§ **Prompt**: Which lines in the data below contain the string "width"? Show each one.

Stored records
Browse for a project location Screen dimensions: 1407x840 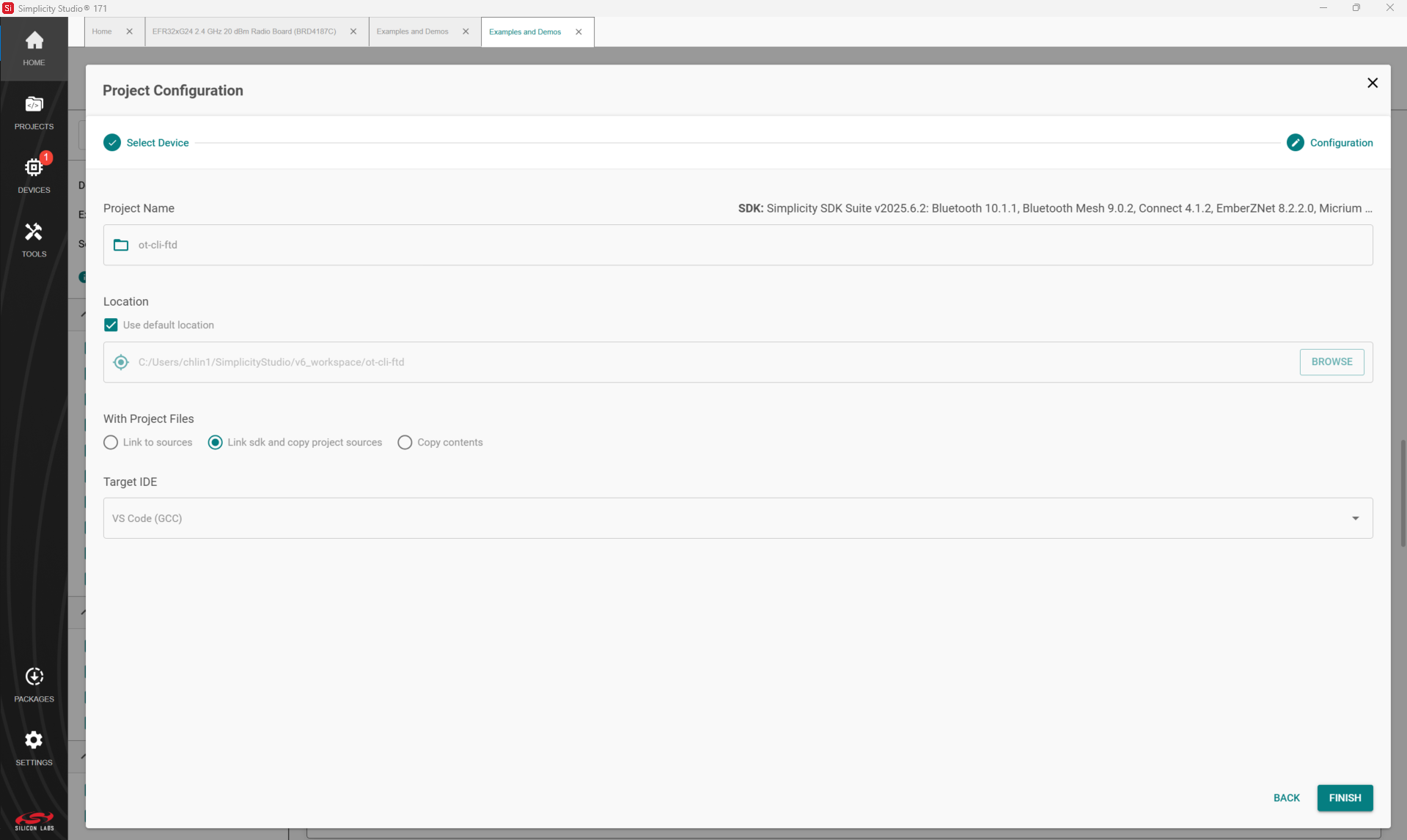tap(1331, 361)
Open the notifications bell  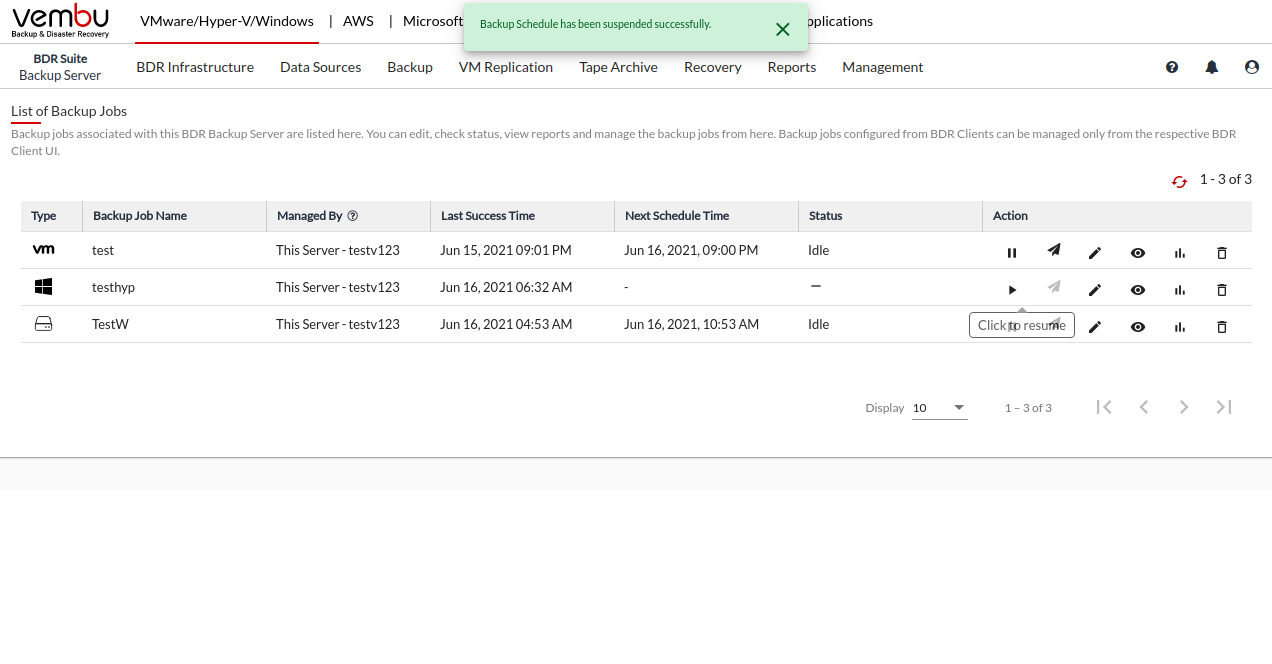pos(1212,67)
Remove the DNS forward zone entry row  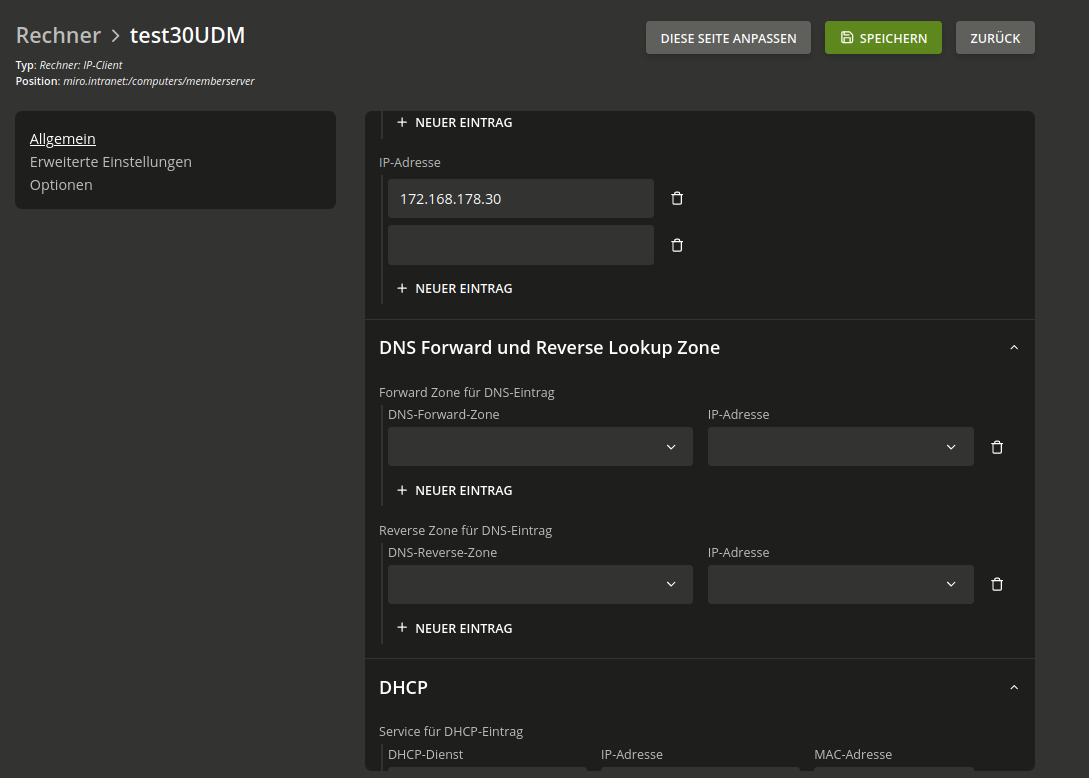coord(996,447)

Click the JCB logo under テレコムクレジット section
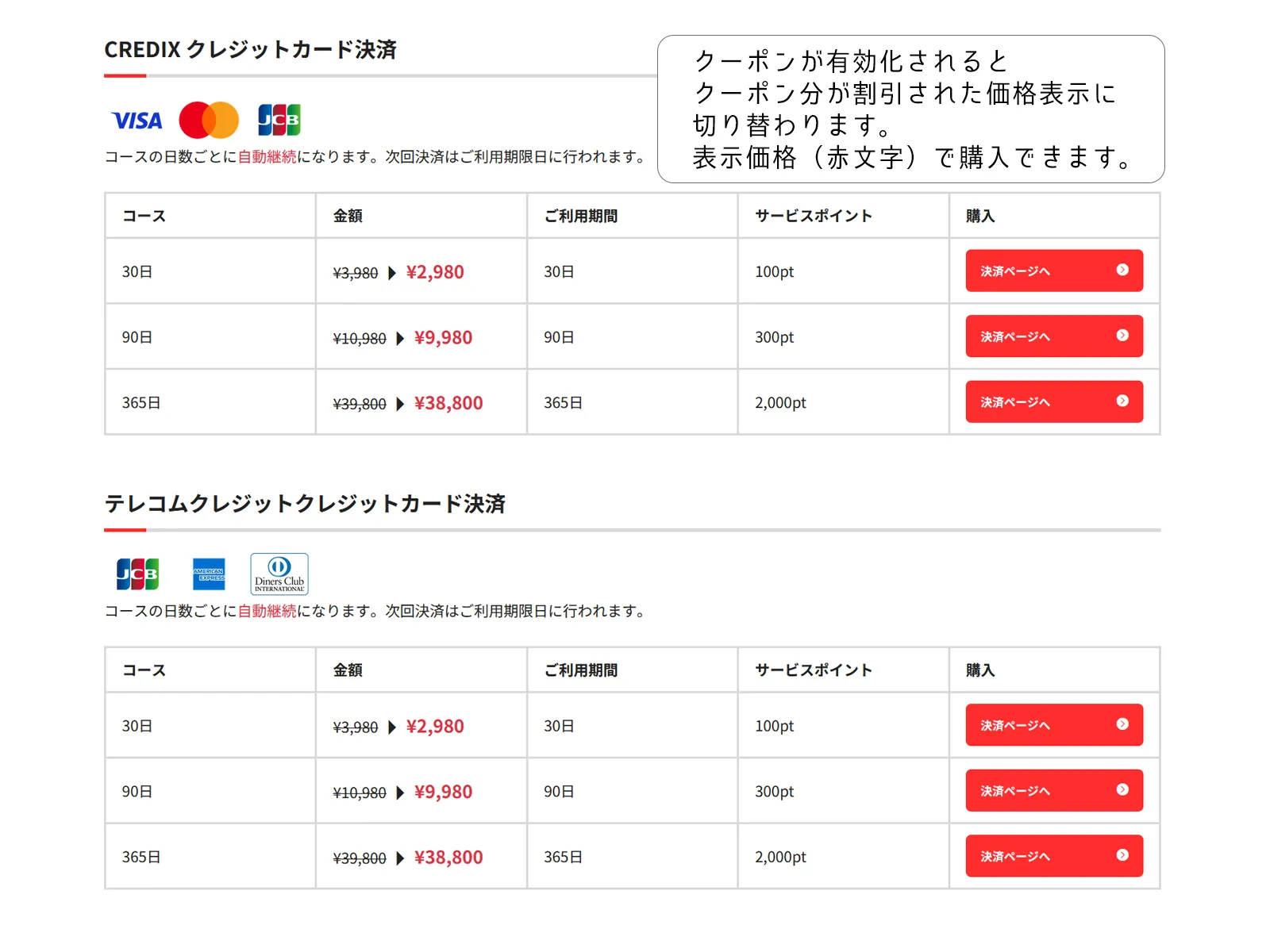pos(137,574)
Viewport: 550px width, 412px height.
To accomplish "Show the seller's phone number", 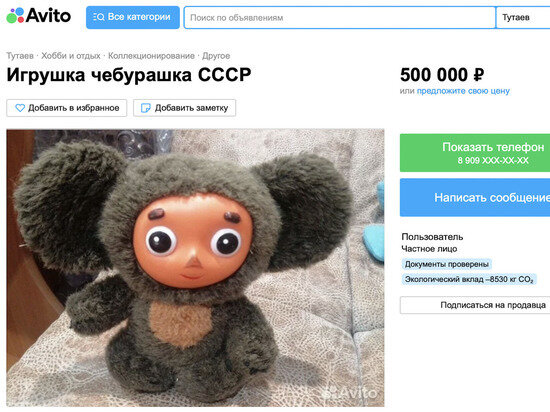I will (x=475, y=153).
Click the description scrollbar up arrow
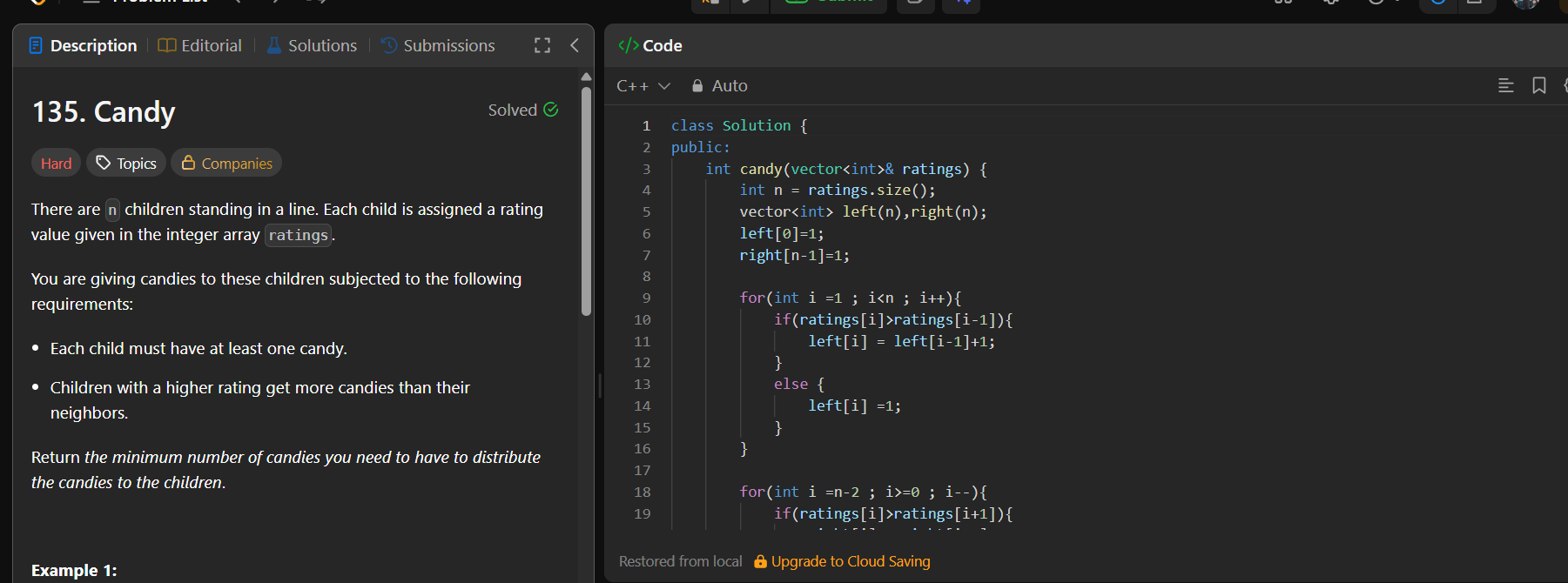 point(586,77)
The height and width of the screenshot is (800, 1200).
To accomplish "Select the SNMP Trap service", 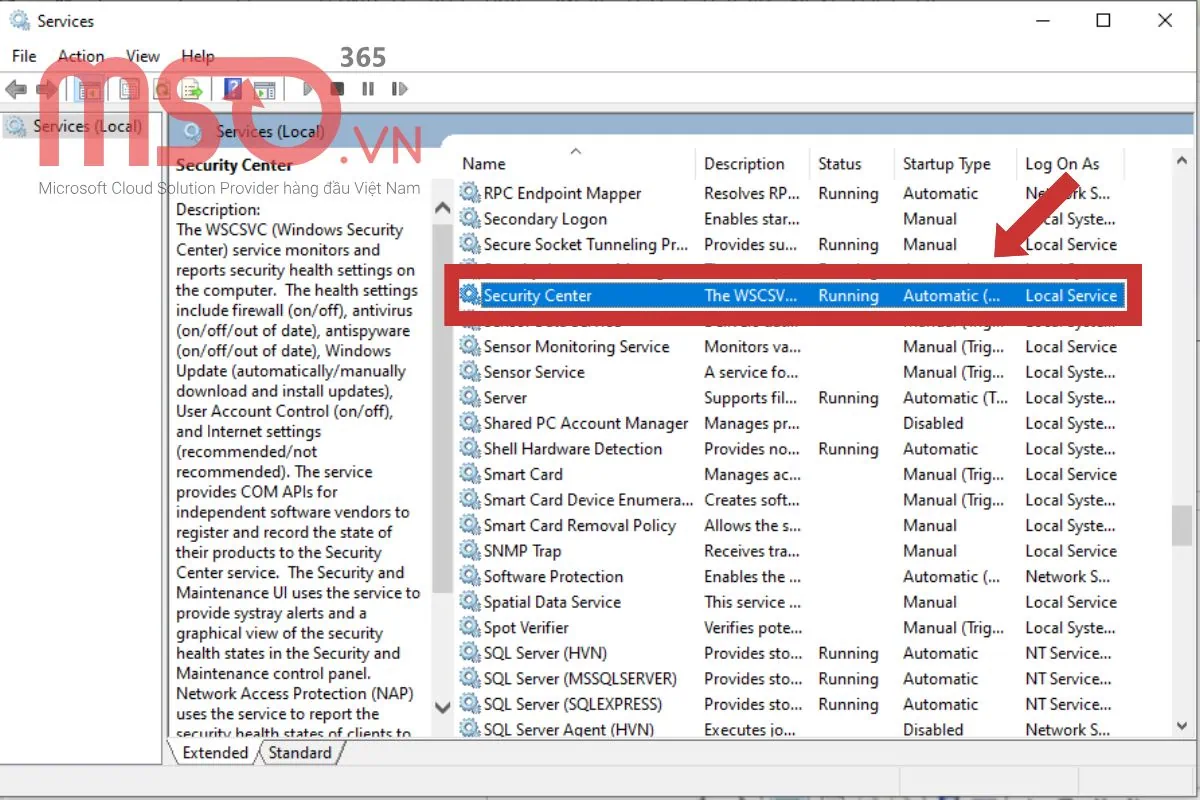I will [526, 551].
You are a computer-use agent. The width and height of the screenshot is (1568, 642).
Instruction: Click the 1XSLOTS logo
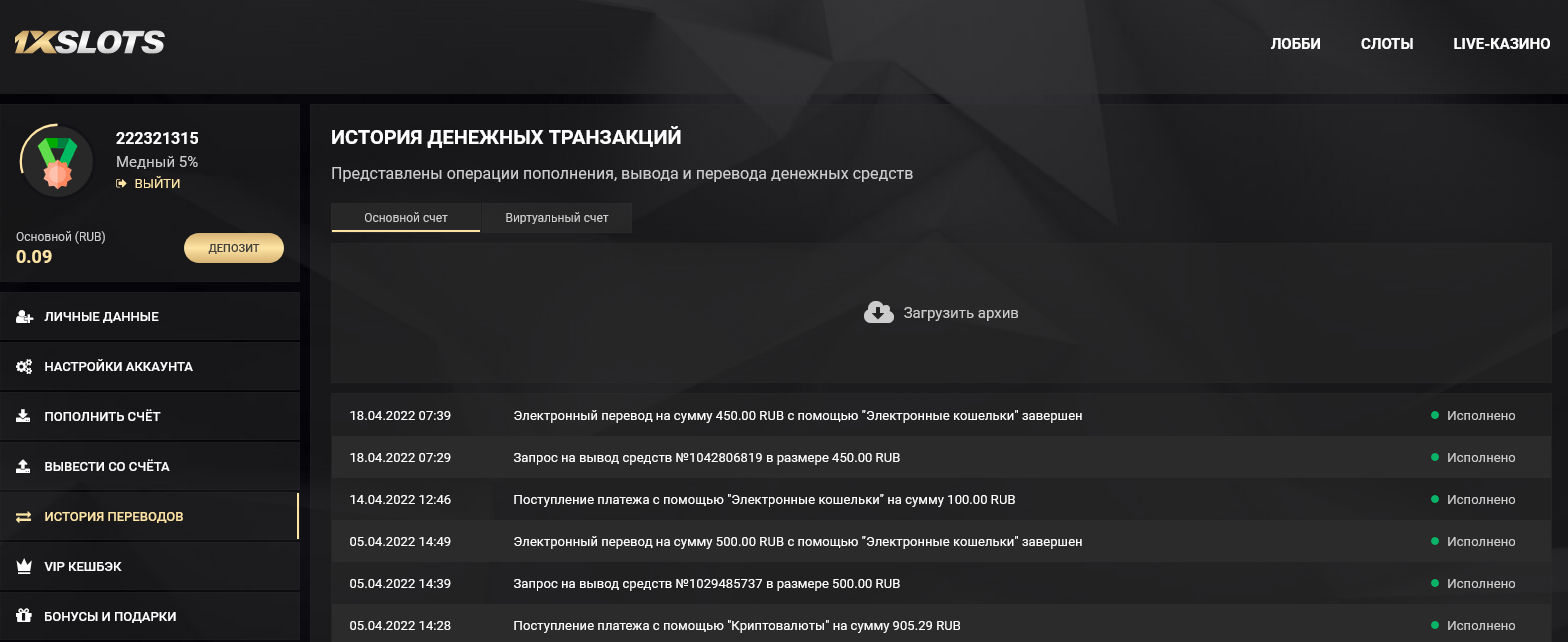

§ **Response to this task**:
Viewport: 550px width, 412px height.
The height and width of the screenshot is (800, 1200).
You are a computer-use agent. The width and height of the screenshot is (1568, 642).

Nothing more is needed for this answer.